**Your assignment**
Filter the entries, keeping every line with the word "video".

**Records supplied**
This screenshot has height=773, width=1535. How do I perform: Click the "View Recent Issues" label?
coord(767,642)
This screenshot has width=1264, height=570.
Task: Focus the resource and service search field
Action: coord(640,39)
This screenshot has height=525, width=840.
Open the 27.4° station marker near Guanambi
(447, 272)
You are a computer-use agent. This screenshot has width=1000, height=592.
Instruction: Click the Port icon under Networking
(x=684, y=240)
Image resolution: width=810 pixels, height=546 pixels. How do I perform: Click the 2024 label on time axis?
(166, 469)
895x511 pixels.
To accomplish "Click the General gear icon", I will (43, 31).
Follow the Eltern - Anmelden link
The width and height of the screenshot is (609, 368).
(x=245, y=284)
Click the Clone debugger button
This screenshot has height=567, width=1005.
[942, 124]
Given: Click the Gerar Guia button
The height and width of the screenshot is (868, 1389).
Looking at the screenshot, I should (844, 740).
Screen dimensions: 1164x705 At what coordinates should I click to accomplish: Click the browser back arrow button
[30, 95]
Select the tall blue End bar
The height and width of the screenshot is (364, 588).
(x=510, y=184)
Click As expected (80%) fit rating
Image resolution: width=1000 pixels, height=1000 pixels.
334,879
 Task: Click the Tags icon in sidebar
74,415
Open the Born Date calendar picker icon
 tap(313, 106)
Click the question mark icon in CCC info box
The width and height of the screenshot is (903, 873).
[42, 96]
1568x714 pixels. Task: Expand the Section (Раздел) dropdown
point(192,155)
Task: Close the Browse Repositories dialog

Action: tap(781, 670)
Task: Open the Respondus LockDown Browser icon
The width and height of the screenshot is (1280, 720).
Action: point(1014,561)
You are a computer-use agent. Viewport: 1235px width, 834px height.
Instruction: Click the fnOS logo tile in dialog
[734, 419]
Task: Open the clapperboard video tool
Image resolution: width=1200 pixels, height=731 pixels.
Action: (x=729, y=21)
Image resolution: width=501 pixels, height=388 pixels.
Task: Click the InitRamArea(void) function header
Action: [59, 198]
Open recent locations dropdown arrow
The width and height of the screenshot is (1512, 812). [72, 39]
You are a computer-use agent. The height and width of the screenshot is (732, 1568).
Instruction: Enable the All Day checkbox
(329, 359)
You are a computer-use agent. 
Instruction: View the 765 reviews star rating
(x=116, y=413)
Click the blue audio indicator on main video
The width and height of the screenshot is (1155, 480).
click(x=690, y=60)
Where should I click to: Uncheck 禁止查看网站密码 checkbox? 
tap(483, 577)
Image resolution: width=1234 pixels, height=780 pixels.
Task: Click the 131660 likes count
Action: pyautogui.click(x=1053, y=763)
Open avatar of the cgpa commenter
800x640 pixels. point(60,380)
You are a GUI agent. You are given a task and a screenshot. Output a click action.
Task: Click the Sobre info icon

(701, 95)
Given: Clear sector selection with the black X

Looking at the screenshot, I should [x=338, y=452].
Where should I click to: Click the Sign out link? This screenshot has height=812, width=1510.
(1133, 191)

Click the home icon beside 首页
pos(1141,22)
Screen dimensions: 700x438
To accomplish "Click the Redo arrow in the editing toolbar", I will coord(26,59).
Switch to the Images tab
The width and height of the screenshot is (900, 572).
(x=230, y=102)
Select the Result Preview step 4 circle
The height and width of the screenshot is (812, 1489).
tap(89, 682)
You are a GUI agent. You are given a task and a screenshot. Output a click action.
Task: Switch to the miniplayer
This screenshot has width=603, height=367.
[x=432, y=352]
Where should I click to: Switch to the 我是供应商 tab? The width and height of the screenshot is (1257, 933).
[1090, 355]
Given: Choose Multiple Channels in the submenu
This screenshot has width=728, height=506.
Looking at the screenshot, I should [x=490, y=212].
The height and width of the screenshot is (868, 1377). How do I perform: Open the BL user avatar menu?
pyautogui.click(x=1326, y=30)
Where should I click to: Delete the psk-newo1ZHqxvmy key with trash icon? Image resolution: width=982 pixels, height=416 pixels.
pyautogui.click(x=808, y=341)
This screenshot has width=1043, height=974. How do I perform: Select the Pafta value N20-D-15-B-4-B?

**Result of the exercise**
Task: Open the clapperboard video tool
Click the blue audio indicator on main video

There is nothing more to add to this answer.